→ **MATERIAL PROVIDED**
===============

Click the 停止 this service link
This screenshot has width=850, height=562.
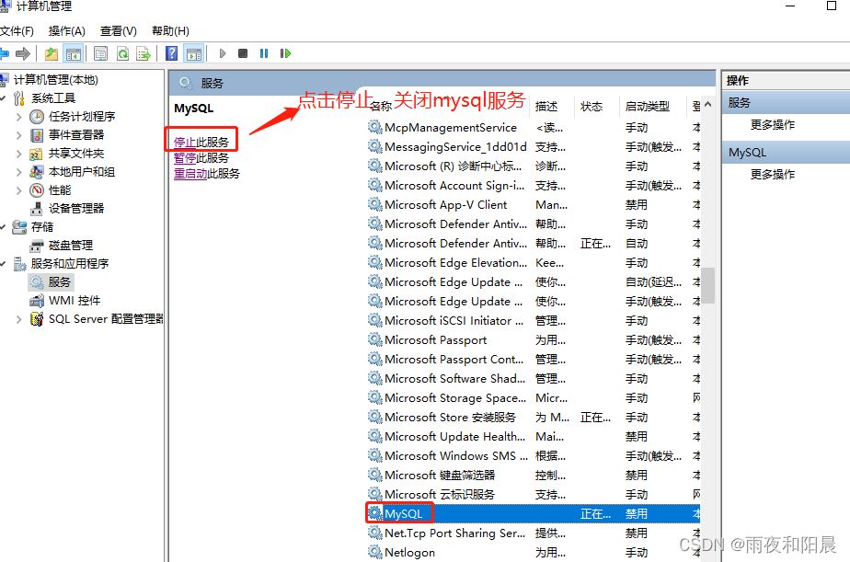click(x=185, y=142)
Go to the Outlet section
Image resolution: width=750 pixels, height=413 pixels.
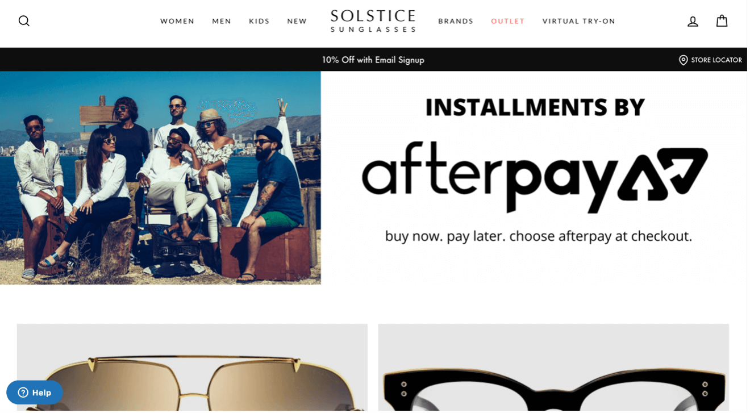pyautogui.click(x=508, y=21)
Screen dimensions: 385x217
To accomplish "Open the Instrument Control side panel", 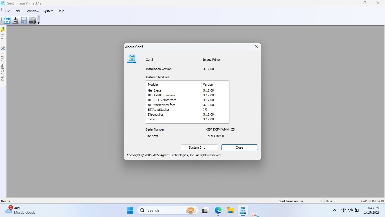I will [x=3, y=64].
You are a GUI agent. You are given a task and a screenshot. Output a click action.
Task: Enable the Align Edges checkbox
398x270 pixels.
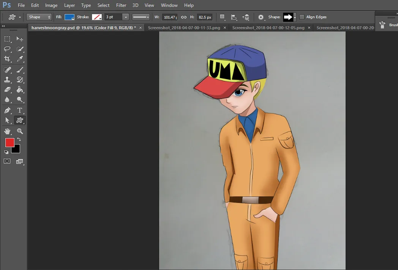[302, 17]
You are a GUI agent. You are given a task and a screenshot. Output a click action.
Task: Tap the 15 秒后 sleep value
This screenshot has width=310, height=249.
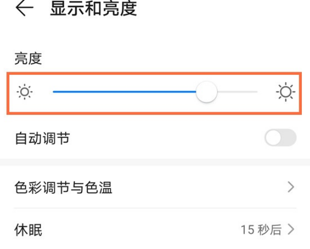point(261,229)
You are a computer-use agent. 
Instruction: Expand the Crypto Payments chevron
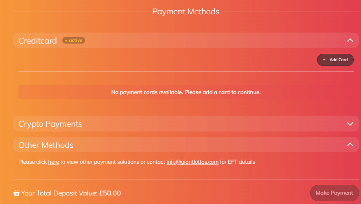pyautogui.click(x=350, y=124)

===============

→ **YOUR ASSIGNMENT**
Give back exactly the lines from the one that contains "You are a computer-use agent." to the final line of the data above, both included, with all pictures removed.

→ **COMPLETED EXERCISE**
You are a computer-use agent. 
Instruction: Expand the Crypto Payments chevron
pyautogui.click(x=350, y=124)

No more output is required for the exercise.